• PROBLEM STATEMENT: Nothing in the entries should change; repeat them exactly.

#### DATASET ENTRIES

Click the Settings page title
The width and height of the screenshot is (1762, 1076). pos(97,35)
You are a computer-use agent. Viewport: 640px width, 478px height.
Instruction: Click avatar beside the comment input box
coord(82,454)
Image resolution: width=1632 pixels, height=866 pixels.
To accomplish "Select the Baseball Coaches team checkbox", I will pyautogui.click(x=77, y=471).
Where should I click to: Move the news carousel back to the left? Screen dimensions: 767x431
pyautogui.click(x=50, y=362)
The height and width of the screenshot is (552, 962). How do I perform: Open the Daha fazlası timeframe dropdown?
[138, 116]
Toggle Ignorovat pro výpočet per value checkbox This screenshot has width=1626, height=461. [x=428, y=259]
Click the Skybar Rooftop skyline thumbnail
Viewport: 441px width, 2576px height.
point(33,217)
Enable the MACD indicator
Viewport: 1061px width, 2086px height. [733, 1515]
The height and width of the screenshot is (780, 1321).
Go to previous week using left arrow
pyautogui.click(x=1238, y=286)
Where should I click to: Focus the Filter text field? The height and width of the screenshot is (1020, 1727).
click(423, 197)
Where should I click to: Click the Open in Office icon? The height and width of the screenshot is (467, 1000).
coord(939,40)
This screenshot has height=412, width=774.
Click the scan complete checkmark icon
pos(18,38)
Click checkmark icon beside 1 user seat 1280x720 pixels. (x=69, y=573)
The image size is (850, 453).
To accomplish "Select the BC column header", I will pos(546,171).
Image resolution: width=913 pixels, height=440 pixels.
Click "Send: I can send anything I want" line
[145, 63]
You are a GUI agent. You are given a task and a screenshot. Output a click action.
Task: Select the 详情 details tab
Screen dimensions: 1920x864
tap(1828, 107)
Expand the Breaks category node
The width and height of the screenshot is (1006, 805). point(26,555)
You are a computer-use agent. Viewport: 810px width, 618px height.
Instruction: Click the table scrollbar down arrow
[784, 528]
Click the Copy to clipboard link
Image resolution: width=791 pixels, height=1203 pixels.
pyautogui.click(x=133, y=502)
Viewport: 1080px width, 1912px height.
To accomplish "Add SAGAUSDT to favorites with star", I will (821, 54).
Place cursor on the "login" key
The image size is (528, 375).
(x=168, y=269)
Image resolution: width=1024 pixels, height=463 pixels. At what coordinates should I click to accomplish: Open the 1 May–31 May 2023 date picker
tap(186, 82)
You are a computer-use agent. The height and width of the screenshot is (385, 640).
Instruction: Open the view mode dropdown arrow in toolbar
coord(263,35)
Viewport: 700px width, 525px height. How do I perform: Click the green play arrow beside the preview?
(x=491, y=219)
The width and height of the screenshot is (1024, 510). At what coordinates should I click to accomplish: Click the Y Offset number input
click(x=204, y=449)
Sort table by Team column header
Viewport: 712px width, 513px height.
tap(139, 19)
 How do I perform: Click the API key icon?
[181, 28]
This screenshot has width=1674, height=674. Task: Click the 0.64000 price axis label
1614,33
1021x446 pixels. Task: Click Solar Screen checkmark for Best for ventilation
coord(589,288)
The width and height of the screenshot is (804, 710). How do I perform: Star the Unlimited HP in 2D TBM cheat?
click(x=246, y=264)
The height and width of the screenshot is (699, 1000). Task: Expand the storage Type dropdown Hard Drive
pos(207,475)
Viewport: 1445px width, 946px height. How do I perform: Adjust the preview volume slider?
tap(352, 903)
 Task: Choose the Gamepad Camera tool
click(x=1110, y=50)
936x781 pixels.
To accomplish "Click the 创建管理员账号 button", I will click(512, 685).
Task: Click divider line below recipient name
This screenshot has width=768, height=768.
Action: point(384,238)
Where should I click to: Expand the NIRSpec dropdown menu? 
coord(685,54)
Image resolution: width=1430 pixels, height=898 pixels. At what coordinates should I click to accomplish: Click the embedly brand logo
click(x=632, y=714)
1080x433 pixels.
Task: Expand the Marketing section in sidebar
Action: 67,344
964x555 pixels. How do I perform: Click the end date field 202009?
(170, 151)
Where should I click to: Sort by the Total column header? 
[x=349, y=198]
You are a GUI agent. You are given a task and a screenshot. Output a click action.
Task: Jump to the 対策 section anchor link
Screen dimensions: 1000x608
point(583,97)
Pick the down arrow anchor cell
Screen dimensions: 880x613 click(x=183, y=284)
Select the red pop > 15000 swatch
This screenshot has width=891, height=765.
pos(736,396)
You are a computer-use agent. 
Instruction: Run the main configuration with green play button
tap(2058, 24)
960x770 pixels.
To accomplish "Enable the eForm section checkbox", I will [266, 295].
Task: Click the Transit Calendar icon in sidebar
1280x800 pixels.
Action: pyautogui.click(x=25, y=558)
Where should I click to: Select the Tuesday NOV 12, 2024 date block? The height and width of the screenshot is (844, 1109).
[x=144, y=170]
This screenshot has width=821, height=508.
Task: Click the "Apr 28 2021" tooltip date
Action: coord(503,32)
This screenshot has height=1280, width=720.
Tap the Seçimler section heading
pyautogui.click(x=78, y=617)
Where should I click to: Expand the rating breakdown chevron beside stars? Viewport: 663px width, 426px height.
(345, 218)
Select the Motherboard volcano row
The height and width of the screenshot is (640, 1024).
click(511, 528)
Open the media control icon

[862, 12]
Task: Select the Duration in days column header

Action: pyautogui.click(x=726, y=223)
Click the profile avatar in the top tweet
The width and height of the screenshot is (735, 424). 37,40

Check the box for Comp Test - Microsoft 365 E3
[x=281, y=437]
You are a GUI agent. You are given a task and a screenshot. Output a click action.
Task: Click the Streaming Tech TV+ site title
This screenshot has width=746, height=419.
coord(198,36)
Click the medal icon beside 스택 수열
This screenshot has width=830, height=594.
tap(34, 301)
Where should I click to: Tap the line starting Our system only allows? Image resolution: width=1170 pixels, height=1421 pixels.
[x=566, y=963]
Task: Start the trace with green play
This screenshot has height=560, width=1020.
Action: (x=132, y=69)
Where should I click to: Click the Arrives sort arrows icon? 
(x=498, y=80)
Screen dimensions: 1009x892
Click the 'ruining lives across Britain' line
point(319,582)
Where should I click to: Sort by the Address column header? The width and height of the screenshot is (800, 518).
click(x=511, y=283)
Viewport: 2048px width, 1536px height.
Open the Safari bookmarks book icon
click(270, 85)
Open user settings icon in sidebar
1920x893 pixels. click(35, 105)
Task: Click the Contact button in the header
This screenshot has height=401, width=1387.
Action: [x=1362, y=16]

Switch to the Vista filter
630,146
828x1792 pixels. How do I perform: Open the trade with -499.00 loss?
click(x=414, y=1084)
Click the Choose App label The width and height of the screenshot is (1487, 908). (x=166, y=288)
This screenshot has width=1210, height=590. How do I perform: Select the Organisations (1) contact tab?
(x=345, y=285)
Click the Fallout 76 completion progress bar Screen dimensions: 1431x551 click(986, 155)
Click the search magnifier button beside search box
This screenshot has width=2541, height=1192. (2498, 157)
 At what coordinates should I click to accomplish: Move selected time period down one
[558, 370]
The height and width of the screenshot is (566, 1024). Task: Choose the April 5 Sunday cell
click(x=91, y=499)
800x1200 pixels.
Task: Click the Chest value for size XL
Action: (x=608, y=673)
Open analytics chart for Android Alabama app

########

• COMPLETED EXERCISE:
Click the Settings page title
The width and height of the screenshot is (1762, 1076). pos(97,35)
You are a computer-use agent. Viewport: 640px width, 478px height.
Instruction: Click avatar beside the comment input box
coord(82,454)
Image resolution: width=1632 pixels, height=866 pixels.
To accomplish "Select the Baseball Coaches team checkbox", I will pyautogui.click(x=77, y=471).
Where should I click to: Move the news carousel back to the left? Screen dimensions: 767x431
pyautogui.click(x=50, y=362)
The height and width of the screenshot is (552, 962). How do I perform: Open the Daha fazlası timeframe dropdown?
[138, 116]
Toggle Ignorovat pro výpočet per value checkbox This screenshot has width=1626, height=461. [x=428, y=259]
Click the Skybar Rooftop skyline thumbnail
Viewport: 441px width, 2576px height.
point(33,217)
Enable the MACD indicator
Viewport: 1061px width, 2086px height. [733, 1515]
The height and width of the screenshot is (780, 1321).
Go to previous week using left arrow
pyautogui.click(x=1238, y=286)
Where should I click to: Focus the Filter text field? The height and width of the screenshot is (1020, 1727).
click(423, 197)
Where should I click to: Click the Open in Office icon? The height and width of the screenshot is (467, 1000).
coord(939,40)
This screenshot has height=412, width=774.
Click the scan complete checkmark icon
pos(18,38)
Click checkmark icon beside 1 user seat 1280x720 pixels. (x=69, y=573)
The image size is (850, 453).
To accomplish "Select the BC column header", I will pos(546,171).
Image resolution: width=913 pixels, height=440 pixels.
Click "Send: I can send anything I want" line
[145, 63]
You are a GUI agent. You are given a task and a screenshot. Output a click action.
Task: Select the 详情 details tab
Screen dimensions: 1920x864
tap(1828, 107)
Expand the Breaks category node
The width and height of the screenshot is (1006, 805). point(26,555)
You are a computer-use agent. Viewport: 810px width, 618px height.
Instruction: Click the table scrollbar down arrow
[784, 528]
Click the Copy to clipboard link
Image resolution: width=791 pixels, height=1203 pixels.
pyautogui.click(x=133, y=502)
Viewport: 1080px width, 1912px height.
To accomplish "Add SAGAUSDT to favorites with star", I will (821, 54).
Place cursor on the "login" key
The image size is (528, 375).
(x=168, y=269)
Image resolution: width=1024 pixels, height=463 pixels. At what coordinates should I click to accomplish: Open the 1 May–31 May 2023 date picker
tap(186, 82)
You are a computer-use agent. The height and width of the screenshot is (385, 640).
Instruction: Open the view mode dropdown arrow in toolbar
coord(263,35)
Viewport: 700px width, 525px height. How do I perform: Click the green play arrow beside the preview?
(x=491, y=219)
The width and height of the screenshot is (1024, 510). At what coordinates should I click to accomplish: Click the Y Offset number input
click(x=204, y=449)
Sort table by Team column header
Viewport: 712px width, 513px height.
tap(139, 19)
 How do I perform: Click the API key icon?
[181, 28]
This screenshot has width=1674, height=674. Task: Click the 0.64000 price axis label
1614,33
1021x446 pixels. Task: Click Solar Screen checkmark for Best for ventilation
coord(589,288)
The width and height of the screenshot is (804, 710). How do I perform: Star the Unlimited HP in 2D TBM cheat?
click(x=246, y=264)
The height and width of the screenshot is (699, 1000). Task: Expand the storage Type dropdown Hard Drive
pos(207,475)
Viewport: 1445px width, 946px height. How do I perform: Adjust the preview volume slider?
tap(352, 903)
 Task: Choose the Gamepad Camera tool
click(x=1110, y=50)
936x781 pixels.
To accomplish "Click the 创建管理员账号 button", I will click(512, 685).
Task: Click divider line below recipient name
This screenshot has width=768, height=768.
Action: point(384,238)
Where should I click to: Expand the NIRSpec dropdown menu? 
coord(685,54)
Image resolution: width=1430 pixels, height=898 pixels. At what coordinates should I click to accomplish: Click the embedly brand logo
click(x=632, y=714)
1080x433 pixels.
Task: Expand the Marketing section in sidebar
Action: 67,344
964x555 pixels. How do I perform: Click the end date field 202009?
(170, 151)
Where should I click to: Sort by the Total column header? 
[x=349, y=198]
You are a GUI agent. You are given a task and a screenshot. Output a click action.
Task: Jump to the 対策 section anchor link
Screen dimensions: 1000x608
point(583,97)
Pick the down arrow anchor cell
Screen dimensions: 880x613 click(x=183, y=284)
Select the red pop > 15000 swatch
This screenshot has width=891, height=765.
pos(736,396)
You are a computer-use agent. 
Instruction: Run the main configuration with green play button
tap(2058, 24)
960x770 pixels.
To accomplish "Enable the eForm section checkbox", I will [266, 295].
Task: Click the Transit Calendar icon in sidebar
1280x800 pixels.
Action: pyautogui.click(x=25, y=558)
Where should I click to: Select the Tuesday NOV 12, 2024 date block? The height and width of the screenshot is (844, 1109).
[x=144, y=170]
This screenshot has width=821, height=508.
Task: Click the "Apr 28 2021" tooltip date
Action: coord(503,32)
This screenshot has height=1280, width=720.
Tap the Seçimler section heading
pyautogui.click(x=78, y=617)
Where should I click to: Expand the rating breakdown chevron beside stars? Viewport: 663px width, 426px height.
(345, 218)
Select the Motherboard volcano row
The height and width of the screenshot is (640, 1024).
click(511, 528)
Open the media control icon

[862, 12]
Task: Select the Duration in days column header

Action: pyautogui.click(x=726, y=223)
Click the profile avatar in the top tweet
The width and height of the screenshot is (735, 424). 37,40

Check the box for Comp Test - Microsoft 365 E3
[x=281, y=437]
You are a GUI agent. You are given a task and a screenshot. Output a click action.
Task: Click the Streaming Tech TV+ site title
This screenshot has width=746, height=419.
coord(198,36)
Click the medal icon beside 스택 수열
This screenshot has width=830, height=594.
tap(34, 301)
Where should I click to: Tap the line starting Our system only allows? Image resolution: width=1170 pixels, height=1421 pixels.
[x=566, y=963]
Task: Start the trace with green play
This screenshot has height=560, width=1020.
Action: (x=132, y=69)
Where should I click to: Click the Arrives sort arrows icon? 
(x=498, y=80)
Screen dimensions: 1009x892
Click the 'ruining lives across Britain' line
point(319,582)
Where should I click to: Sort by the Address column header? The width and height of the screenshot is (800, 518).
click(x=511, y=283)
Viewport: 2048px width, 1536px height.
Open the Safari bookmarks book icon
click(270, 85)
Open user settings icon in sidebar
1920x893 pixels. click(35, 105)
Task: Click the Contact button in the header
This screenshot has height=401, width=1387.
Action: [x=1362, y=16]

Switch to the Vista filter
630,146
828x1792 pixels. How do I perform: Open the trade with -499.00 loss?
click(x=414, y=1084)
Click the Choose App label The width and height of the screenshot is (1487, 908). (x=166, y=288)
This screenshot has width=1210, height=590. How do I perform: Select the Organisations (1) contact tab?
(x=345, y=285)
Click the Fallout 76 completion progress bar Screen dimensions: 1431x551 click(986, 155)
Click the search magnifier button beside search box
This screenshot has width=2541, height=1192. (2498, 157)
 At what coordinates should I click to accomplish: Move selected time period down one
[558, 370]
The height and width of the screenshot is (566, 1024). Task: Choose the April 5 Sunday cell
click(x=91, y=499)
800x1200 pixels.
Task: Click the Chest value for size XL
Action: (x=608, y=673)
Open analytics chart for Android Alabama app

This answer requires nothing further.